Naturally, Lot was horrified and disturbed at what he was witnessing, and after trying (to no avail) to get some of these sexual heathens to leave this city and repent their sinful ways, he ended up walking away from the city as mournful music swelled in the background and the city burned to ash behind him.
That scene didn’t completely make sense to my young mind, but it did help connect the dots to a few understandings about sex that had only been implied to me: that while it was true that sex of any kind that wasn’t between a husband and a wife was sinful, group sex—unhidden, semi-public, out in the open, multiple-people-at-one-time kind of sex—was the ultimate evil; evil enough that God’s fiery rage could destroy an entire city because of it.
With this new information, I unconsciously decided that never, ever would I stray toward that direction. Yet as I grew older and more sexually aware, I somehow found myself seeking out (or being turned onto) other films which featured orgy scenes, like Caligula, Emmanuelle, and Henry and June. From there, a full blown interest in party-style pornos—where big, rowdy, co-ed parties turn into full-blown orgies—blossomed. For the longest time, that was the only kind of porn that could get me off.
I didn’t see the connection at the time, but it’s undeniable that the “sexual depravity” referenced in Sodom and Gomorrah planted a seed in my mind that often gets planted in the sexually curious: That what is billed as sinful, innappropriate, and forbidden is often really, really hot.
And you know what they say: What you resist persists.
So when my phone chimed last month with a text notification that said, “if I was interested”, I was invited to an all femme play party, my response was similar to the reaction I think I would have if someone told me that I could snuggle a baby elephant—I nearly screamed.

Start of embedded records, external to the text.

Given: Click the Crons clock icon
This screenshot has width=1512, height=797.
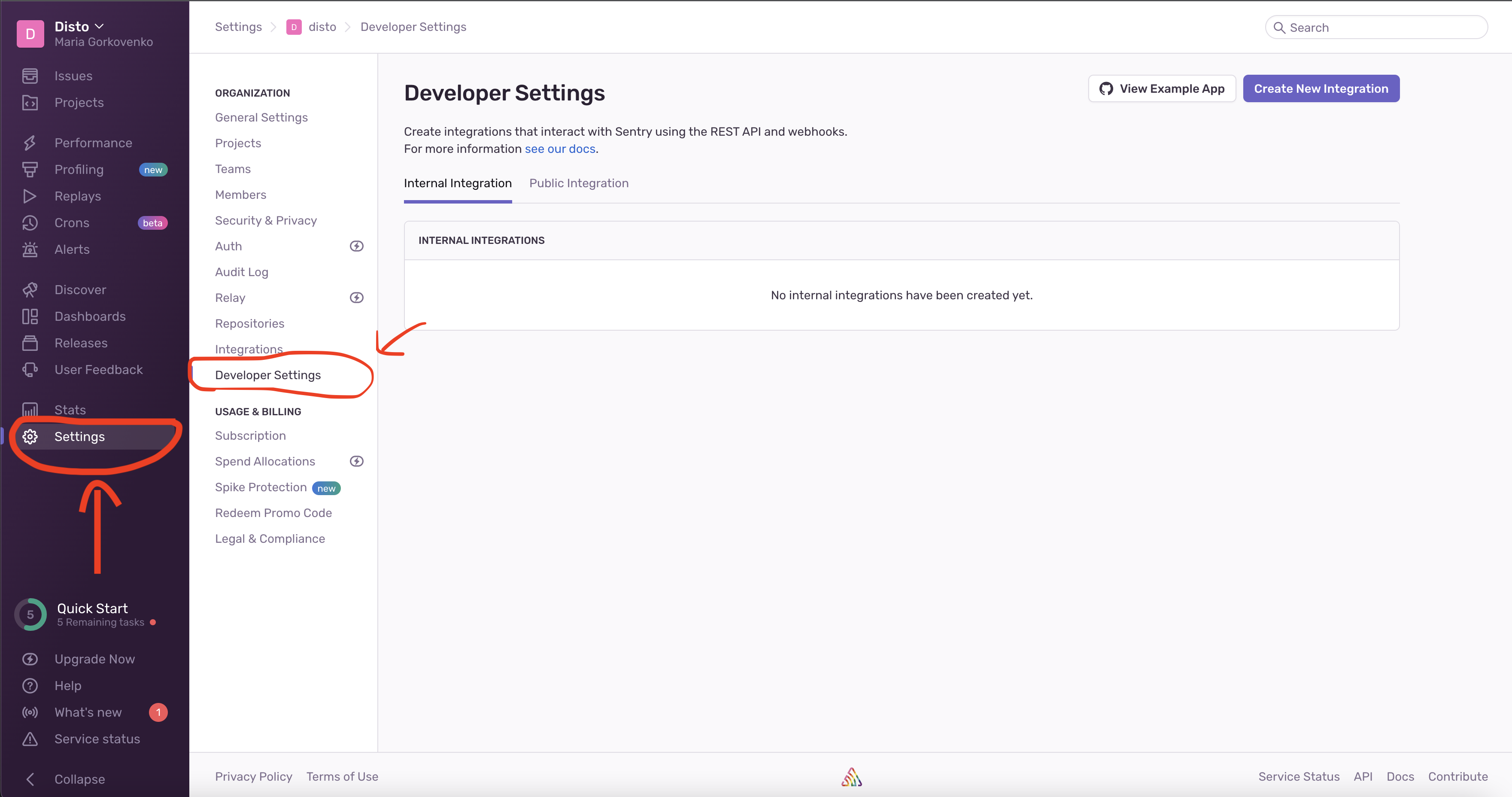Looking at the screenshot, I should coord(30,222).
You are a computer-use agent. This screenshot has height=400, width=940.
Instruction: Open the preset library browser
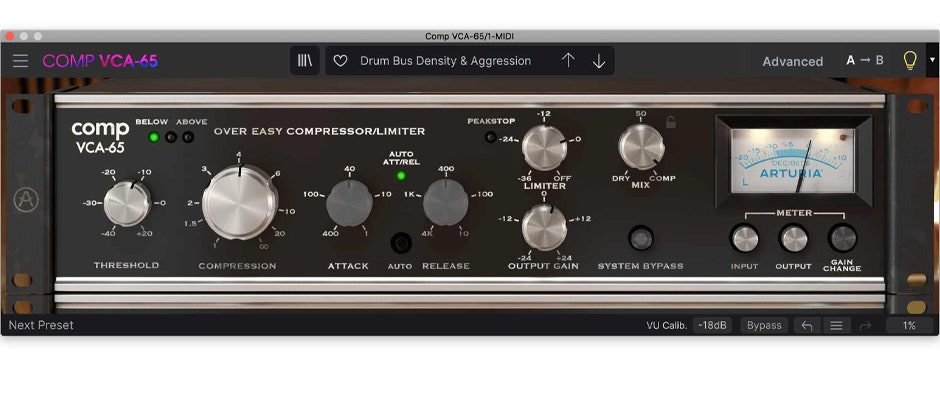305,61
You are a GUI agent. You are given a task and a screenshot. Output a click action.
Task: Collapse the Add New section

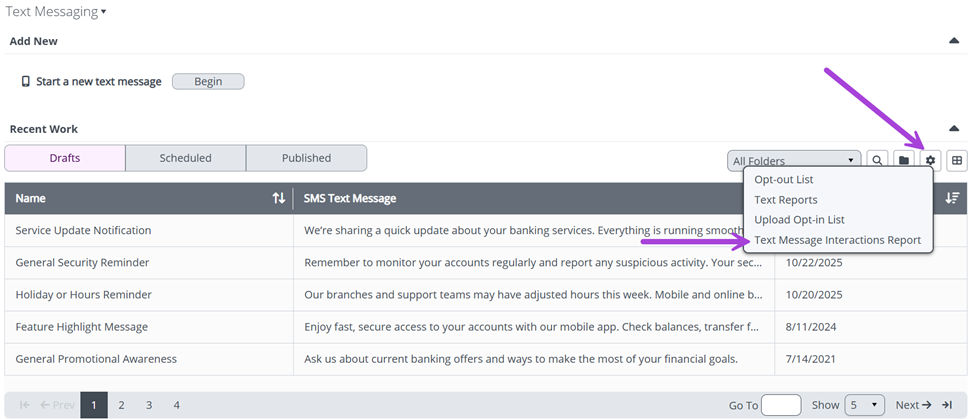pyautogui.click(x=954, y=41)
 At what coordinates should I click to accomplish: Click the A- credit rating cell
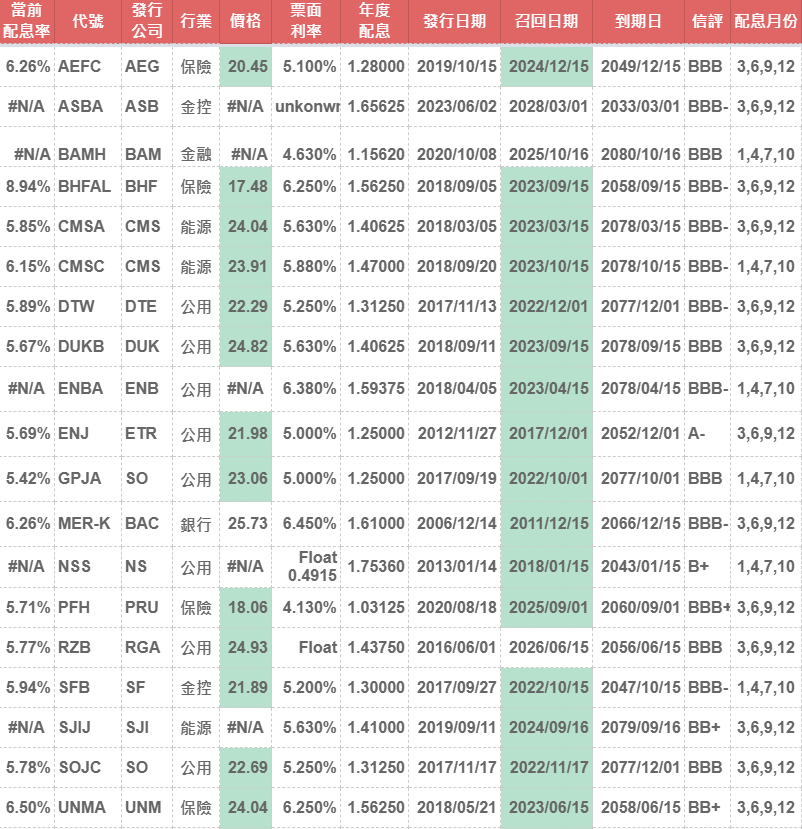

This wasn’t the first time I was invited to some kind of sex party. There was this one time where, after an event I went to for the release of the book, I’ll Show You Mine, one of the women attending, who had previously been in the audience extolling the joy and delectability of cunnilingus, announced loudly to the few of us lingering that there was going to be an all women’s kink and BDSM party happening in a dungeon a few blocks away that we were welcome to join.
Because of my fervent curiosity about group sex and public sexual exploits—which was, at the time, just peaking as I had recently stepped into my sexual liberation journey—I decided that I was going to go. By myself. Because why not? I was already out and it was only a few blocks away. I resolved that if I walked in and wasn’t into it, I would just walk back out and go home.
I got into my car and was just about to take it out of park when it dawned on me: the woman had never mentioned the address for this party, nor had she indicated which direction it was in—whether it was along the busy street of Foster Rd. or if it was nestled somewhere in the quiet, nearby residential neighborhood.
I felt myself starting to panic but calmed myself enough to remind myself that since it was so close (she had said that it was “just up the street”), I could just drive a few blocks in either direction to see if I could find the party on my own.
I figured there had to be telltale signs which indicated a kinky sex party was taking place. Perhaps a large crowd of people wearing leather and latex standing outside a dark doorway of a building with covered windows and a red porchlight—or so I imagined in my head.
So, as the evening approached midnight, I began circling blocks within a half mile radius of where I was, driving up and down Foster Rd. for close to 30 minutes and keeping my eyes peeled for any suggestion of some kind of sexual activity. And I saw nothing. The streets were dark and totally empty.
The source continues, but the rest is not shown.